The IPO is where every structural problem converges. Price discovery replaces negotiated valuation — the circular funding dynamic doesn’t work when buyers are retail investors, not infrastructure suppliers. The WeWork precedent is worth considering: bold promises, SoftBank backing, financials that required revision under public scrutiny. Disclosure requirements constrain the hype — Altman’s messaging becomes subject to SEC regulation. Legal exposure becomes a disclosure obligation — every lawsuit must appear as a material risk factor in the S-1. Index fund rebalancing could force Vanguard, BlackRock, and State Street to sell down other holdings to weight a company that arrives near the top of indexes overnight, socializing the risk whether or not returns materialize.
Who Wins Instead
The framework from my Beyond the Bitter Lesson series predicts winners will:
- innovate across the stack rather than scaling one layer
- treat compute scaling as a research problem rather than procurement
- maintain research depth during deployment, and
- prioritize reliability over engagement — because models that push back on broken premises are more useful for enterprise applications where the real revenue lies.

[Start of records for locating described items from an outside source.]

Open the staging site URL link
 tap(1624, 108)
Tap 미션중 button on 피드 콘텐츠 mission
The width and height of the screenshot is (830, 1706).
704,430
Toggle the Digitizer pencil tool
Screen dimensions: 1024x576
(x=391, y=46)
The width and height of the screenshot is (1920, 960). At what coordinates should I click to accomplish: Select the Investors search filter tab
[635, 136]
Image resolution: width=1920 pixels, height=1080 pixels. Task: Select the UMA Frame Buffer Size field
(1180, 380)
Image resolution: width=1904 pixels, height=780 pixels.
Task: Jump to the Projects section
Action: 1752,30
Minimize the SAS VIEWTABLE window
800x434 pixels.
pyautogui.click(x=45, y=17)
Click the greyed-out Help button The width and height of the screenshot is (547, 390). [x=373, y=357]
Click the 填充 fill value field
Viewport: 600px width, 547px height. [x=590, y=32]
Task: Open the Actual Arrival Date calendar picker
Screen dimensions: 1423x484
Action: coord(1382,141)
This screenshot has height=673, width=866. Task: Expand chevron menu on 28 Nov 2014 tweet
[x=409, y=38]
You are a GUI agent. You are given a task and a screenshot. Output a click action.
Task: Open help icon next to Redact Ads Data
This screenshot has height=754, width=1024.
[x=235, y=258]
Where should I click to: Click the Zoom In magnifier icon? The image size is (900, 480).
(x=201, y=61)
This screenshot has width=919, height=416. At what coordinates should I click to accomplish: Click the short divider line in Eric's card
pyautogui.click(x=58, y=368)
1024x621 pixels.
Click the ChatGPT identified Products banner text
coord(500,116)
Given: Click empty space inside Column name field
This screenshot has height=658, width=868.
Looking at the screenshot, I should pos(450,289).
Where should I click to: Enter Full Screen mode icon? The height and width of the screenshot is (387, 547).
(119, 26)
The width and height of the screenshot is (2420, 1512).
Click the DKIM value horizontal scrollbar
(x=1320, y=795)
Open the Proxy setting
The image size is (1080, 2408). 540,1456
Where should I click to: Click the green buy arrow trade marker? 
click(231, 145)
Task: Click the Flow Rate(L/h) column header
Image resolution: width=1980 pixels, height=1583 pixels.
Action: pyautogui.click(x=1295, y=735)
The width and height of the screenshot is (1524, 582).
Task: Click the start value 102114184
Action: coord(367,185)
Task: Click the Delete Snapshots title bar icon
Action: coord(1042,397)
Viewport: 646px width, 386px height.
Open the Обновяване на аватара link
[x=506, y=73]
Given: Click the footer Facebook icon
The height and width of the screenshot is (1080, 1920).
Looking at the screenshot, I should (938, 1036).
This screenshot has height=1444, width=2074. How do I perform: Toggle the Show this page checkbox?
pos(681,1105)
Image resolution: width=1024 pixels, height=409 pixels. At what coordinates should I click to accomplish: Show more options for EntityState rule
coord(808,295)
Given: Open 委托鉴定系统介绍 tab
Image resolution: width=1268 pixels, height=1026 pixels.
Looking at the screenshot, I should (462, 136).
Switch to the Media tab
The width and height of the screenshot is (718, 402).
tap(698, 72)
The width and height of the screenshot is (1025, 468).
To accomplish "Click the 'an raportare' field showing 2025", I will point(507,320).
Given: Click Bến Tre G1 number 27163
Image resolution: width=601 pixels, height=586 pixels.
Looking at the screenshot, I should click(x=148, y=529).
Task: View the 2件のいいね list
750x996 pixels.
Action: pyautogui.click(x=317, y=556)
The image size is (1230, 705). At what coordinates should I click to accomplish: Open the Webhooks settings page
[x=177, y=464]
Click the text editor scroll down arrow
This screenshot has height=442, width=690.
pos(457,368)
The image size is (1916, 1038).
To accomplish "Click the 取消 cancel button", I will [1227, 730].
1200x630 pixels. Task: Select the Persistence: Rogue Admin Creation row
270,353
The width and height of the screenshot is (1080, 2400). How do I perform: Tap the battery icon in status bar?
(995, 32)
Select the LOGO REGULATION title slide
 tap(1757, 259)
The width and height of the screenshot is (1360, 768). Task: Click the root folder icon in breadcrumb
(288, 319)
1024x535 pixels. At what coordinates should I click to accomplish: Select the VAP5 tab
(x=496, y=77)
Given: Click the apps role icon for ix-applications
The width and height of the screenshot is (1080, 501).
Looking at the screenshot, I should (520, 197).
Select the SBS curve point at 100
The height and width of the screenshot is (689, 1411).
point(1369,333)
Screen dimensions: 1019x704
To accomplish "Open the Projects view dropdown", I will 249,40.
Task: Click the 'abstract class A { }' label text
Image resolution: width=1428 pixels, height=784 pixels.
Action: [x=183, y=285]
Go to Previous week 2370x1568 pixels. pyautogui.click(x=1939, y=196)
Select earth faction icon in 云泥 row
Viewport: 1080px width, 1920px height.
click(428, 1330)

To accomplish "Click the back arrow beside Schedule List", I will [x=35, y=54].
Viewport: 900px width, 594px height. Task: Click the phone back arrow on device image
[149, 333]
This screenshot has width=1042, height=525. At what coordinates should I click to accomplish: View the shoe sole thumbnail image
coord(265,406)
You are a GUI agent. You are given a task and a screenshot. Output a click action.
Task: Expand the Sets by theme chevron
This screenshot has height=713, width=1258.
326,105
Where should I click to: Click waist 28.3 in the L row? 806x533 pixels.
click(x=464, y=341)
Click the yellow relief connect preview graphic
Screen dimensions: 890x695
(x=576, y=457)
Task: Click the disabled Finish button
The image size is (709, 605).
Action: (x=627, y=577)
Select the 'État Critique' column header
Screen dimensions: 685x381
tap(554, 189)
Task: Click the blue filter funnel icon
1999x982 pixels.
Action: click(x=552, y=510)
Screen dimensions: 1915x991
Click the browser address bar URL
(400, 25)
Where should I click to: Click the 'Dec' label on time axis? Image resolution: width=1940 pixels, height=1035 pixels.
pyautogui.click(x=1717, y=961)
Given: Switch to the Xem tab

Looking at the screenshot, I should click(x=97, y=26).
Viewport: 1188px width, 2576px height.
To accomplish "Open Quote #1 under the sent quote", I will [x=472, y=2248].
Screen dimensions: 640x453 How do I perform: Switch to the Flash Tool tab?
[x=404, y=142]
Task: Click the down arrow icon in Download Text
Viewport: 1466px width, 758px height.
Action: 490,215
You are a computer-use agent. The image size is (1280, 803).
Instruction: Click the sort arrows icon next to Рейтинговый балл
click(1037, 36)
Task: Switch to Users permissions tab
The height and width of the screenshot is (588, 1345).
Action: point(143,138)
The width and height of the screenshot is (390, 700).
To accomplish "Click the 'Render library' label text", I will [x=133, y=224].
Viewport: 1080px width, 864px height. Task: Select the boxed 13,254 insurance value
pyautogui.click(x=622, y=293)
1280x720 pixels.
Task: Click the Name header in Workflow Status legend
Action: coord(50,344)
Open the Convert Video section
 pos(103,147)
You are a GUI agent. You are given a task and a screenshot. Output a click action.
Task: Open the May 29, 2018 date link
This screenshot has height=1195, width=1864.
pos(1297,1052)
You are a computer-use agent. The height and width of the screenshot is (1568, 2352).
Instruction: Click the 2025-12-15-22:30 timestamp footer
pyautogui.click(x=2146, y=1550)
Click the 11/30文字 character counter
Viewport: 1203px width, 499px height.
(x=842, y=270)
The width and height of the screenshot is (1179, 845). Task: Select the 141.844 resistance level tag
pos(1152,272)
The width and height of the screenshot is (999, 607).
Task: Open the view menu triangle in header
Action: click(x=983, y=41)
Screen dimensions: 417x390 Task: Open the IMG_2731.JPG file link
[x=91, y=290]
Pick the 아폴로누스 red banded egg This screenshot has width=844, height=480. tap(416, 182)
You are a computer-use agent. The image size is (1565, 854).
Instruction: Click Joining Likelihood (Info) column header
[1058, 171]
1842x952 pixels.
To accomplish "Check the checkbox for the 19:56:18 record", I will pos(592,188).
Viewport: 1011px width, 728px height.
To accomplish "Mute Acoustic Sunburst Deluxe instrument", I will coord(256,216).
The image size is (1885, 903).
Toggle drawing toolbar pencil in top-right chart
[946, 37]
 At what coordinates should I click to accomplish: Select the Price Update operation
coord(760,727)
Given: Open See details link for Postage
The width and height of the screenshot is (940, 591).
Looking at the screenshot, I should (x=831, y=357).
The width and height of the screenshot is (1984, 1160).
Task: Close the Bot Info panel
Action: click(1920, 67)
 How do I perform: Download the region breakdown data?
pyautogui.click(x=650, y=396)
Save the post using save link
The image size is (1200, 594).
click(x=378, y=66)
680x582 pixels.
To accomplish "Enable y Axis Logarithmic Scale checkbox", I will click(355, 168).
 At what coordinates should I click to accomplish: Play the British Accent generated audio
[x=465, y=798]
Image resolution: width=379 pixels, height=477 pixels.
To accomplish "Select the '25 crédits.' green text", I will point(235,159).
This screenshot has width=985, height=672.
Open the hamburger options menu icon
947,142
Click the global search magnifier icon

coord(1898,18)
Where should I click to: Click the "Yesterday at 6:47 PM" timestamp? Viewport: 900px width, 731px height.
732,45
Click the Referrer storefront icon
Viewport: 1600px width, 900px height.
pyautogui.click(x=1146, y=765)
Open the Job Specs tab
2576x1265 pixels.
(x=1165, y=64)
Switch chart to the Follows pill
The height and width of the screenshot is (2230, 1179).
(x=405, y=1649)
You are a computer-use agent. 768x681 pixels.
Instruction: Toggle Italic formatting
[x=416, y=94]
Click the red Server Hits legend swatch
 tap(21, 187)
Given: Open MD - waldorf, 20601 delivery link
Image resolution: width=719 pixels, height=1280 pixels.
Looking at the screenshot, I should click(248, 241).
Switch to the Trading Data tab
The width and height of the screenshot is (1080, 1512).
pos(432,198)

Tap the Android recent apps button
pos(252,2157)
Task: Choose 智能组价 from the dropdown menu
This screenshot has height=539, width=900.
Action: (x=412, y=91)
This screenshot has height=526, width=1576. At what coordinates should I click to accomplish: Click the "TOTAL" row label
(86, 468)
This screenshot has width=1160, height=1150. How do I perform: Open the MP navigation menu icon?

Anthropic and DeepSeek exemplify this. Anthropic’s Constitutional AI, alignment research, and training methodology represents a Layer 4-5 strategy — the BullshitBench results suggest it’s working. DeepSeek’s cross-stack innovation under hardware constraints is the most complete expression of multi-layer optimization the field has seen. Neither is outspending OpenAI. Both are out-innovating in ways that compound — architectural breakthroughs reduce the cost of the next training run, which frees resources for the next architectural breakthrough, while OpenAI’s infrastructure commitments lock in the cost of each successive run.
Enterprise market share has declined from ~50% (2023) to ~27% (2026).
The reasoning “pivot” is table stakes — every major lab has reasoning models — and the BullshitBench scores suggest that additional inference compute may be making OpenAI’s reliability problem worse, not better. The early brand advantage has eroded. The technology lead has narrowed or reversed on key metrics. What remains is a cost structure that requires 143 billion USD in negative cash flow, legal exposure that may exceed the valuation, and an IPO where the current funding dynamic meets real price discovery.
OpenAI built an organization around expensive capability delivery. The cost of capability is dropping. And model quality — the one thing that could justify everything else — has become secondary to the organizational demands of sustaining the company at its current scale.